Task list:
(1) List every dollar amount that appears in the passage about the MacArthur Foundation and George Gascón.
(2) In the passage about the MacArthur Foundation and George Gascón, reproduce the text from "SF Chronicle reports" up to and including "officials said Tuesday.", changing "inmate population" to "prisoner population".

Passage provided:

· · · · · · ·

San Francisco DA George Gascon: Working hard for George Soros…

The MacArthur Foundation is a left-wing private organization based in Chiraq. Their focus is mass incarceration and “non-profit” journalism. But don’t let the Wikipedia page fool you – they are as far left as George Soros and his Open Society Foundation.

In fact, The MacArthur Foundation and George Soros have a history, to the surprise of no one.

Back in 2016, Newsbusters reported that The MacArthur Foundation gave grants to 12 non-profit media organizations to support “accurate, in-depth journalism,” but at least eight are well-supported by lefty billionaire George Soros. From their report: “In the next five years, The MacArthur Foundation will give nearly $19 million to groups which have been funded by Soros and another $6 million to other media-related organizations.”

According to American Thinker, ProPublica (the investigative-reporting foundation financed by George Soros) is also financed by The MacArthur Foundation.

So what is the progressive MacArthur Foundation’s solution for overcrowded jails? Release the criminals!

SF Chronicle reports that the San Francisco district attorney’s office received a $2 million grant from the MacArthur Foundation that it will use in a bid to reduce the city’s inmate population and wipe out a looming need for a new city jail over the next two years, officials said Tuesday.

More from their report:

“District Attorney George Gascón outlined a plan in which his office will collaborate with experts and other criminal justice agencies to expedite cases, analyze outcomes and reduce recidivism. A focus of the reforms, Gascón said, will be inmates whose repeated troubles trace to mental illness and addiction. The goal is to reduce the jail population — which generally hovers around 1,250 — by 16 percent in two years.

“What we’re doing today hasn’t worked for a long time,” Gascón said. “So this is really a down payment on the creation of a blueprint to take us into the 21st century.”

The effort comes as lawmakers work to reduce the city’s jail population after the Board of Supervisors in 2015 voted not to allocate $215 million for a project to begin replacing the run-down jail at the Hall of Justice. County Jail No. 4 is seismically unsafe and has no room for many programs provided to inmates at other city facilities.

· · · · · · ·

Provided material:
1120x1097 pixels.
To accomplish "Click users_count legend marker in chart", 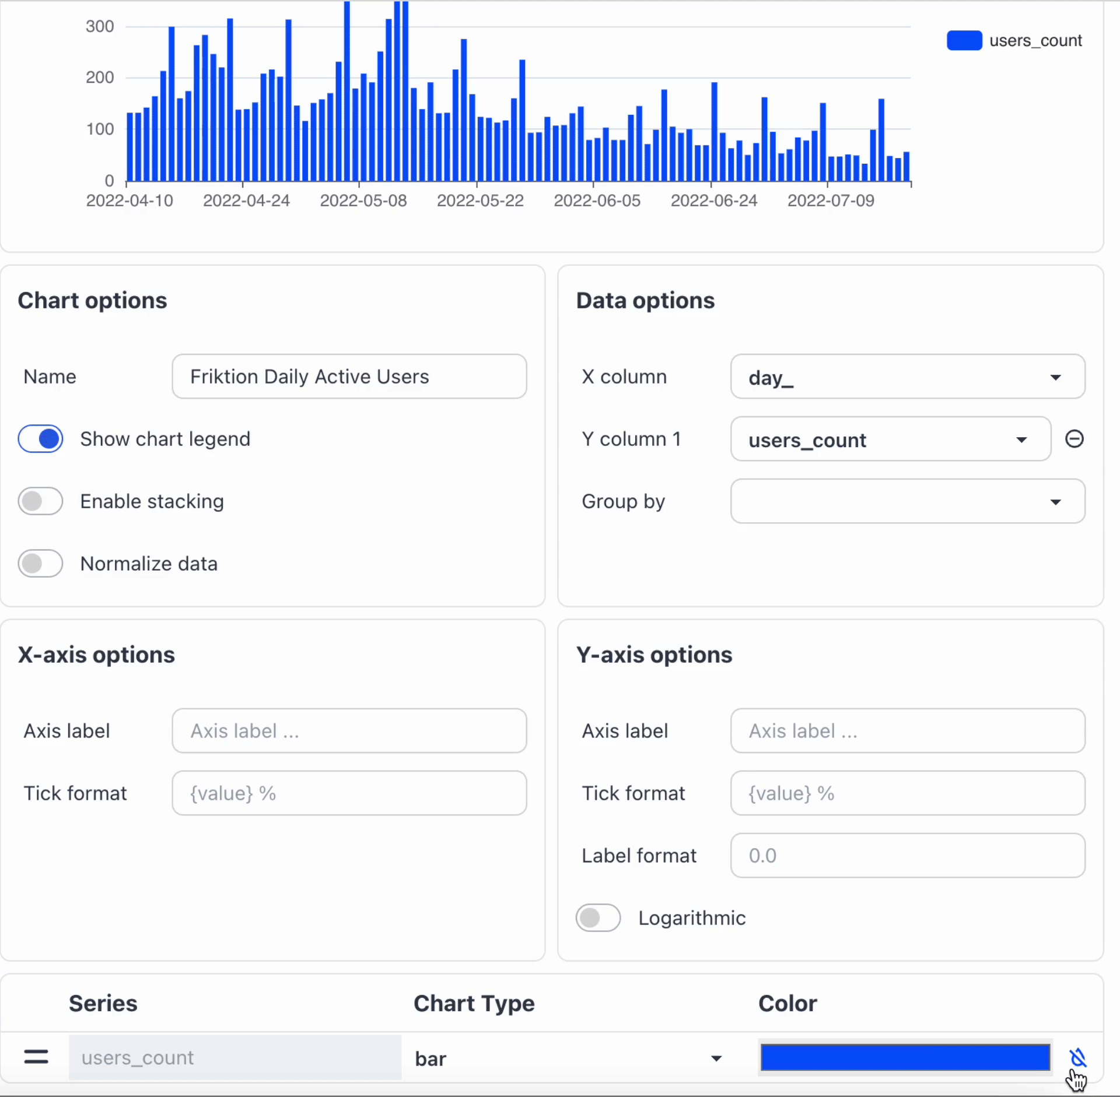I will point(964,41).
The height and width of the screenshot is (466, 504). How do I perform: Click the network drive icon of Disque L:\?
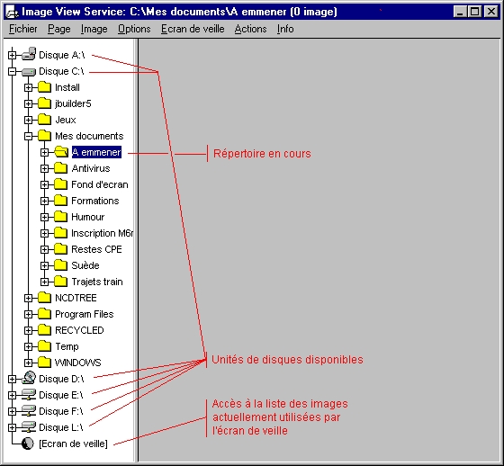point(29,427)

· · · · · · ·

Solved problems:
(1) $19 million, $6 million, $2 million, $215 million

(2)
SF Chronicle reports that the San Francisco district attorney’s office received a $2 million grant from the MacArthur Foundation that it will use in a bid to reduce the city’s prisoner population and wipe out a looming need for a new city jail over the next two years, officials said Tuesday.